EXCERPTED DATA Start Marker

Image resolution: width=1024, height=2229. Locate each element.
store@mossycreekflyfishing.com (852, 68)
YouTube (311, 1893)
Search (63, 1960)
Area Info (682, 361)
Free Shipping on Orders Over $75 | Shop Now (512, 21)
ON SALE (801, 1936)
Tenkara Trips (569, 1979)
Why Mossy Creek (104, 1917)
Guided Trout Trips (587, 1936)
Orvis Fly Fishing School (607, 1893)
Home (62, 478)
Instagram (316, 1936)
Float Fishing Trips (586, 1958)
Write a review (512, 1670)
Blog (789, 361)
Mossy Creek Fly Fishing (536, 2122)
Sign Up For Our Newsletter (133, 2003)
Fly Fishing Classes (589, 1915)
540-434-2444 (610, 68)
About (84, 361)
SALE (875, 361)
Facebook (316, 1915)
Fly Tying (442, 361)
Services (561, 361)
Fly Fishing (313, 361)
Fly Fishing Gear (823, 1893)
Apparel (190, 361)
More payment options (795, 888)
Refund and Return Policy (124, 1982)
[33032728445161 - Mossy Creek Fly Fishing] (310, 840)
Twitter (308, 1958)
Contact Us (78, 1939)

EXCERPTED DATA End Marker

= EXERCISE DETAILS =
Show each line of the data that contains the string "Trips".

= SOLUTION FOR THIS TASK =
Tenkara Trips (569, 1979)
Guided Trout Trips (587, 1936)
Float Fishing Trips (586, 1958)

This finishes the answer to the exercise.